I want to identify if a column in pandas is a list (in each row).
df=pd.DataFrame({'X': [1, 2, 3], 'Y': [[34],[37,45],[48,50,57]],'Z':['A','B','C']})
df
Out[160]:
X Y Z
0 1 [34] A
1 2 [37, 45] B
2 3 [48, 50, 57] C
df.dtypes
Out[161]:
X int64
Y object
Z object
dtype: object
Since the dtype of strings is "object", I'm unable to distinguish between columns that are strings and lists (of integer or strings).
How do I identify that column "Y" is a list of int?

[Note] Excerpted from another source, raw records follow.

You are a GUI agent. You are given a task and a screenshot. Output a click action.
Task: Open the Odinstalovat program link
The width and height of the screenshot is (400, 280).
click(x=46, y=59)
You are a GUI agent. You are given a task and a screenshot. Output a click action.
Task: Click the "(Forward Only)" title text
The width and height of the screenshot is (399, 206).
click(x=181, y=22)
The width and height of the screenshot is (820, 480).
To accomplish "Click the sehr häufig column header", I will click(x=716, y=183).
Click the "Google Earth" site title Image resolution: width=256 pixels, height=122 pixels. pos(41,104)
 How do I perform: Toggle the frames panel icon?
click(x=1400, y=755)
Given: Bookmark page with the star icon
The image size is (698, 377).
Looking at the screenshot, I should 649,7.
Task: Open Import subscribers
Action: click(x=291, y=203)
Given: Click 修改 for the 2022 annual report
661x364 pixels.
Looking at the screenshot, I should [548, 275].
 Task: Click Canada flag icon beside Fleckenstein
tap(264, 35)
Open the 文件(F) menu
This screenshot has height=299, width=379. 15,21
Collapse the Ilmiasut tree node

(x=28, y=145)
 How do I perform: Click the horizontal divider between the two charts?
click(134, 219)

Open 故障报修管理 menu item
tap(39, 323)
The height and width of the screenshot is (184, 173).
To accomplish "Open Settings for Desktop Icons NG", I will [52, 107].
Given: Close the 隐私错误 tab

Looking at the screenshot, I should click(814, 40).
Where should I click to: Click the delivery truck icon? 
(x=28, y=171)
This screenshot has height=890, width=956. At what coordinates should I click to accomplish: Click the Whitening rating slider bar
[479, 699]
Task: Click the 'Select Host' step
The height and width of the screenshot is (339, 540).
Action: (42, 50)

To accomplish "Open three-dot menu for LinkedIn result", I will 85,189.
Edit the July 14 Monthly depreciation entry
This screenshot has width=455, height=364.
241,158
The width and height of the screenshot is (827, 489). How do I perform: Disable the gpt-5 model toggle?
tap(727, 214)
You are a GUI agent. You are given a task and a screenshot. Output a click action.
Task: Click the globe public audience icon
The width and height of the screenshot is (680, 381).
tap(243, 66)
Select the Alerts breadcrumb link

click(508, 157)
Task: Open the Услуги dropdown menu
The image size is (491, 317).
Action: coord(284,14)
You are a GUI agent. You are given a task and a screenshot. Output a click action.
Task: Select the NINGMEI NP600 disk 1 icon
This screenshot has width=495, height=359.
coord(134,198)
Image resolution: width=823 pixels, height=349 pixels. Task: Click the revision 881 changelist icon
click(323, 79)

If your dataset is big, you should take a sample before apply the type function, then you can check:
If the the most common type is list:
df\
.sample(100)\
.map(type)\ # use .applymap(type) prior to v2.1.0
.mode(0)\
.astype(str) == "<class 'list'>"
If all values are list:
(df\
.sample(100)\
.map(type)\ # use .applymap(type) prior to v2.1.0
.astype(str) == "<class 'list'>")\
.all(0)
If any values are list:
(df\
.sample(100)\
.map(type)\ # use .applymap(type) prior to v2.1.0
.astype(str) == "<class 'list'>")\
.any(0)